SAN JOSE, Calif. - Last week, Intel Corp. and Micron Technology Inc. took the process technology lead in the NAND flash market by rolling out a 20-nm process.
This week, Intel and Micron lost the lead. SanDisk Corp. and Toshiba Corp. have regained the lead, claiming that they have fabricated NAND flash memories with 19-nm process technology. The two companies have a joint manufacturing venture in Japan.
This was seen as a major surprise. SanDisk and Toshiba were expected to announce a 1x-nm-class NAND device, but not until year's end, observers said. So, in other words, Intel and Micron held the NAND process lead for a mere seven days.
''Note that the (SanDisk-Toshiba duo) are not yet sampling the 19-nm part,'' said Jim Handy, an analyst with Objective-Analysis. ''Intel and Micron were already sampling their 20-nm part when it was introduced.''
''The timeline seems similar to IM Flash.
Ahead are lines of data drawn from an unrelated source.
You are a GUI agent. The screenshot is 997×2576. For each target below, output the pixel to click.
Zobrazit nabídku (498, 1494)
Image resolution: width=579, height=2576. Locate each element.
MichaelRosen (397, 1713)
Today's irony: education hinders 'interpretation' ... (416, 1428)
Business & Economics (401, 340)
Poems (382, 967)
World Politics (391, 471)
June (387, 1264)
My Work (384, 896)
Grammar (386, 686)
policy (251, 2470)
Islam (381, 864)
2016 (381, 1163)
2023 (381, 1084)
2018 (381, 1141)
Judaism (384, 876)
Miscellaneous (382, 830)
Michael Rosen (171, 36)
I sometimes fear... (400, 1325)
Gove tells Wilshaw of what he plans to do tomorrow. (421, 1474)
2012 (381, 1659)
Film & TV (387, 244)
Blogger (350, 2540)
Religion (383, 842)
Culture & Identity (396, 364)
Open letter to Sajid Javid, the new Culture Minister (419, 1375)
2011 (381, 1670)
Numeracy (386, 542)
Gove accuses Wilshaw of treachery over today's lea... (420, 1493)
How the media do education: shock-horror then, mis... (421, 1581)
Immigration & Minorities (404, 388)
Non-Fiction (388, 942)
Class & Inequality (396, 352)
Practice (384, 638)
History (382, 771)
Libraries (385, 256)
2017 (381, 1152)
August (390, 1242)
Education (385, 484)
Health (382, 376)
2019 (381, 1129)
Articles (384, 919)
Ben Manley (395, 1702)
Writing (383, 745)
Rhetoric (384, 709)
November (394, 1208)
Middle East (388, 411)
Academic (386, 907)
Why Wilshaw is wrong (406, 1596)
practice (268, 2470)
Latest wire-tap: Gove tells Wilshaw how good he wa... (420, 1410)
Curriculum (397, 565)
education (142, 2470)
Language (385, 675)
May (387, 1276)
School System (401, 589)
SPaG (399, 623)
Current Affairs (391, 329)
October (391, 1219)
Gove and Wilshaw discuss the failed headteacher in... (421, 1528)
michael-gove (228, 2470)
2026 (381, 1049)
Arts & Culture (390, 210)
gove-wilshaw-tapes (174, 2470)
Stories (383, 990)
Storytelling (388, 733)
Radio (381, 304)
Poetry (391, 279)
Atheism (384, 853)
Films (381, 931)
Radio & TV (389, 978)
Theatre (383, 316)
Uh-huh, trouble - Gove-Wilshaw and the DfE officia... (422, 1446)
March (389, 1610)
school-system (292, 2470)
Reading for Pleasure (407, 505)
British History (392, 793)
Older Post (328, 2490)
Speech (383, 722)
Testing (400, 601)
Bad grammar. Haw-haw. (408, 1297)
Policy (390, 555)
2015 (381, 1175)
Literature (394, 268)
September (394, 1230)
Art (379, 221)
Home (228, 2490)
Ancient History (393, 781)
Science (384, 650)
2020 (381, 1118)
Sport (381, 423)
I estimate the memory cell size to be approximately 10 percent smaller than IMFT’s,'' said Gregory Wong, an analyst with Forward Insights, referring to the joint NAND venture between Intel and Micron.
This latest technology from the SanDisk-Toshiba duo has already been applied to 2-bit-per-cell, 64-gigabit chips. This enables 8-GB on a single chip. Toshiba and SanDisk will also add 3-bit-per-cell products fabricated with the 19-nm process technology to its product line-up.
The 19-nm process will be ramped up within Fab 4-not Fab 5-at its Yokkaichi Operations in Japan, according to Toshiba. Yokkaichi Operations currently has four NAND flash memory fabs. Toshiba and SanDisk have been ramping production in Fab 4-a 300-mm plant.
Last year, Japan's Toshiba started the construction of a new NAND flash memory fab, dubbed Fab 5, also a 300-mm plant. Construction work is scheduled for completion in the spring of 2011.
Toshiba said samples of 2-bit-per-cell, 64-Gbit line will be available at the end of this month, with mass production scheduled for the third quarter of the year.
Application of the 19-nm generation process technology will further shrink chip size, allowing Toshiba to assemble 16 64-Gbit NAND flash memory chips in one package and to deliver 128-GB devices for smartphones and tablet PCs. The 19-nm process products are also equipped with Toggle DDR2.0, which enhances data transfer speed.
For its part, SanDisk will sample its 19-nm, 64-Gbit X2 device this quarter and expects to begin high-volume production in the second half of 2011. At that time, SanDisk will also add 3-bits-per-cell products fabricated with the 19-nm process technology to its product line-up.
SanDisk’s so-called All-Bit-Line (ABL) architecture with proprietary programming algorithms and multi-level data storage management schemes help yield multi-level cell (MLC) NAND flash memory chips that do not sacrifice performance or reliability.
In a statement, Yoram Cedar, executive vice president and chief technology officer of SanDisk, said: “Products based on this technology are designed to enable new applications, form factors and consumer experience that will continue to drive the flash industry to new heights.”
For some time, the duo of Toshiba and SanDisk were the process technology leaders in the market. The two companies are ramping up a 24-nm NAND line. Hynix Semiconductor Inc. and Samsung Electronics Co. Ltd. are also separately ramping up 2x-nm-class devices.
Then, last week, Intel and Micron grabbed the lead. The companies introduced a new 20-nm process technology for manufacturing NAND flash memory. Manufactured by IM Flash Technologies LLC (IMFT), Intel and Micron’s NAND flash joint venture, the new 20-nm process produces an 8-gigabyte (GB) multi-level cell (MLC) NAND flash device. The device had been expected.
Now, SanDisk and Toshiba trumped the Intel-Micron duo. “We are excited to introduce the world’s smallest and lowest-cost NAND flash chips based on industry-leading 19-nm process technology in our ongoing collaboration with our manufacturing partner Toshiba,” said Cedar.
On the down side, however, Toshiba has told customers it will have to halve its output of NAND flash memory ICs in May and June because of a shortage of blank wafers and other materials, according to a Digitimes report that referenced unnamed industry sources.